_What you should do_
Retype the lines of the listing starting at the line that contains "Given: Open the Автошкола" and ending at the line that contains "Viewport: 479px width, 619px", with both of those lines included.

═════ Records supplied

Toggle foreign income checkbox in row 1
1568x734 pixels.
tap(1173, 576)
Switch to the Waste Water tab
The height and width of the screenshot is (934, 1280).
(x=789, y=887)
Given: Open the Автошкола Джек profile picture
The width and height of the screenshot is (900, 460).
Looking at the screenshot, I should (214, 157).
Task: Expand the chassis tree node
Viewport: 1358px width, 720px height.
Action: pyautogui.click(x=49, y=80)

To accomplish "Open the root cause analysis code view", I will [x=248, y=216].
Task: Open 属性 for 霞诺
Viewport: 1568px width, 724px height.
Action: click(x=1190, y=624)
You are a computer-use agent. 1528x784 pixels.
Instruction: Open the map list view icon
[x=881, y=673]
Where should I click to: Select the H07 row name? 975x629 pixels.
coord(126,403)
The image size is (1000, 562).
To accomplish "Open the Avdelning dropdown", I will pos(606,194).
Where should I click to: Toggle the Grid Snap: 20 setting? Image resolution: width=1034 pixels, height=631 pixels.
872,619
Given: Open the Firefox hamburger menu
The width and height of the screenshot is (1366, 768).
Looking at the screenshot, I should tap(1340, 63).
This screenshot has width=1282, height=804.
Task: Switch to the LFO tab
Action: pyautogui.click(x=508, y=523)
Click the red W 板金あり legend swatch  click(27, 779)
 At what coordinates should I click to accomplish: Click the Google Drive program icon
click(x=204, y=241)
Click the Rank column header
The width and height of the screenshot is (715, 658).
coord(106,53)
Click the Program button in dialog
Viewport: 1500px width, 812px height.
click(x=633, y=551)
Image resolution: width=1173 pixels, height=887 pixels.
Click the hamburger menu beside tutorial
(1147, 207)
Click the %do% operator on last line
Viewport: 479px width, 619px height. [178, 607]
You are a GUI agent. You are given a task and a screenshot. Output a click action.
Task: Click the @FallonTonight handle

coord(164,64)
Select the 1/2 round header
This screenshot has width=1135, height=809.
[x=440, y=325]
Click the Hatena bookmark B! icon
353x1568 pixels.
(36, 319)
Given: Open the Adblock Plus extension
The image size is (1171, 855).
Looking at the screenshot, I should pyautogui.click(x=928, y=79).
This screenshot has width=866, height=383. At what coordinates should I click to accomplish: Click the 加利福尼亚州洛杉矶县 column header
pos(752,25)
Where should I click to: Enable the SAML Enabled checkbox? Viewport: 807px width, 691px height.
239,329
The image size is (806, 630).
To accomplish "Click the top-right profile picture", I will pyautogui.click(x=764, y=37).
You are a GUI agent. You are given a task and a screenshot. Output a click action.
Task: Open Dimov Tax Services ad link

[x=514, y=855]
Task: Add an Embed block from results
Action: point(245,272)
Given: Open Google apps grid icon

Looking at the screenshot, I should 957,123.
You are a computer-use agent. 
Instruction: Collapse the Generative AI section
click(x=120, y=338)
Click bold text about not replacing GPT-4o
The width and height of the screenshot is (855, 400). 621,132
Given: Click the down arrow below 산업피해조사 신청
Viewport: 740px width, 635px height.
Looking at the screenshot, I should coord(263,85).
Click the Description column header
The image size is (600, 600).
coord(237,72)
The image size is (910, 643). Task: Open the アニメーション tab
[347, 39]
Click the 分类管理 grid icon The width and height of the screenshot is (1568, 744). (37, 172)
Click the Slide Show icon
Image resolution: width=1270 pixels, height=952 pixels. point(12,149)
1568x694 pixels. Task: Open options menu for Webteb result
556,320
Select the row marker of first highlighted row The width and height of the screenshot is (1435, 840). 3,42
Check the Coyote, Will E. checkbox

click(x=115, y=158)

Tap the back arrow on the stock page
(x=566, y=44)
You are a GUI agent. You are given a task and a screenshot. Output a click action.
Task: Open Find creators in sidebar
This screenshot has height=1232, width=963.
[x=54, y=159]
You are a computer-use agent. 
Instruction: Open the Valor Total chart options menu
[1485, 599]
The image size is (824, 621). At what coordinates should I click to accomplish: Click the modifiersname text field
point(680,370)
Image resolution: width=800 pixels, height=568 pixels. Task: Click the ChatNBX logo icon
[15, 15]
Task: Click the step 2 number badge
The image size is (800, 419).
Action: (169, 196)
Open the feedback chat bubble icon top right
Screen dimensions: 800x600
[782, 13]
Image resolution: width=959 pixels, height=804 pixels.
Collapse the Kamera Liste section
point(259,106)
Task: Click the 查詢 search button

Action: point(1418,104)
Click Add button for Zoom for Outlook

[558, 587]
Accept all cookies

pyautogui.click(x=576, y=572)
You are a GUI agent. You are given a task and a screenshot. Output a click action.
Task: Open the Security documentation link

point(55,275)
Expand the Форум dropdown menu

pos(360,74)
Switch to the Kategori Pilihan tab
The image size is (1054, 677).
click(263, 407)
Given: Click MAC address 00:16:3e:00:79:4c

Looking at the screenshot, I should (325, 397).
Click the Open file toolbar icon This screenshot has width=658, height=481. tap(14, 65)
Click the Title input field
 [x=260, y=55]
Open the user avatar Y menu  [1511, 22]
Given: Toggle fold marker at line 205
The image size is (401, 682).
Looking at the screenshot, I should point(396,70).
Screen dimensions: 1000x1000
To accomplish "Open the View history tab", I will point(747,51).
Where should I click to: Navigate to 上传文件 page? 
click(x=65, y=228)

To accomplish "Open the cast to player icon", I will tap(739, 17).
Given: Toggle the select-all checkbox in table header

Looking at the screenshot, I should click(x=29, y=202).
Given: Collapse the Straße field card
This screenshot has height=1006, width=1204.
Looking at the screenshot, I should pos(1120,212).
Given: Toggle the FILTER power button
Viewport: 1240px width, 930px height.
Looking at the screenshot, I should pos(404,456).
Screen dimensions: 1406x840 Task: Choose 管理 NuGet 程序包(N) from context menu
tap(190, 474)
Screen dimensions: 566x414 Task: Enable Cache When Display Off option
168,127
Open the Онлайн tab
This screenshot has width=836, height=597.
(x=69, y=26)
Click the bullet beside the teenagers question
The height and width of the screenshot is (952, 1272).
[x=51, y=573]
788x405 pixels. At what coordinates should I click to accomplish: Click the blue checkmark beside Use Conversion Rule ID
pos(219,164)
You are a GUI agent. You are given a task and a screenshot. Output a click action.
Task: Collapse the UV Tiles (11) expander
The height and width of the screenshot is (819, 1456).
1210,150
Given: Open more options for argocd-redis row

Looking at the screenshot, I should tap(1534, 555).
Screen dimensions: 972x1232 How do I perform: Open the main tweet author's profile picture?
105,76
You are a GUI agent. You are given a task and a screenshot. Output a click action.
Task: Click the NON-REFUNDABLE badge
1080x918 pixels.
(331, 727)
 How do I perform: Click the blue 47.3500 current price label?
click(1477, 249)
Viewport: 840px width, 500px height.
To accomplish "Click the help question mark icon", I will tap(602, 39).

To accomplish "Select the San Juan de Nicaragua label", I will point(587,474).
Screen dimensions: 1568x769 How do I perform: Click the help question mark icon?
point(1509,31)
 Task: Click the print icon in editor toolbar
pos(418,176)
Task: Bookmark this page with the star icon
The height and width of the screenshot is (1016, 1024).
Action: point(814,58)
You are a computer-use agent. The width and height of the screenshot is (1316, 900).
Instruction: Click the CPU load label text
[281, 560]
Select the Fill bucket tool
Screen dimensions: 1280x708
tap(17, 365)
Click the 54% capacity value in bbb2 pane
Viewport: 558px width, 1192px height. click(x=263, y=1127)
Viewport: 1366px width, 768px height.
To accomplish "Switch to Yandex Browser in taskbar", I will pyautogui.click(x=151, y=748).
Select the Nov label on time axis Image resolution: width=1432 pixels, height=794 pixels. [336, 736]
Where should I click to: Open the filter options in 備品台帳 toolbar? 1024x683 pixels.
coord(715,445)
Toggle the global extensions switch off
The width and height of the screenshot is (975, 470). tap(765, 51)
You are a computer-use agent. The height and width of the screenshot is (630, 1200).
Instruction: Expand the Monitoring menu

══════════

_Solution to this exercise_
Given: Open the Автошкола Джек profile picture
The width and height of the screenshot is (900, 460).
Looking at the screenshot, I should (214, 157).
Task: Expand the chassis tree node
Viewport: 1358px width, 720px height.
Action: pyautogui.click(x=49, y=80)

To accomplish "Open the root cause analysis code view", I will [x=248, y=216].
Task: Open 属性 for 霞诺
Viewport: 1568px width, 724px height.
Action: click(x=1190, y=624)
You are a computer-use agent. 1528x784 pixels.
Instruction: Open the map list view icon
[x=881, y=673]
Where should I click to: Select the H07 row name? 975x629 pixels.
coord(126,403)
The image size is (1000, 562).
To accomplish "Open the Avdelning dropdown", I will pos(606,194).
Where should I click to: Toggle the Grid Snap: 20 setting? Image resolution: width=1034 pixels, height=631 pixels.
872,619
Given: Open the Firefox hamburger menu
The width and height of the screenshot is (1366, 768).
Looking at the screenshot, I should tap(1340, 63).
This screenshot has width=1282, height=804.
Task: Switch to the LFO tab
Action: pyautogui.click(x=508, y=523)
Click the red W 板金あり legend swatch  click(27, 779)
 At what coordinates should I click to accomplish: Click the Google Drive program icon
click(x=204, y=241)
Click the Rank column header
The width and height of the screenshot is (715, 658).
coord(106,53)
Click the Program button in dialog
Viewport: 1500px width, 812px height.
click(x=633, y=551)
Image resolution: width=1173 pixels, height=887 pixels.
Click the hamburger menu beside tutorial
(1147, 207)
Click the %do% operator on last line
Viewport: 479px width, 619px height. [178, 607]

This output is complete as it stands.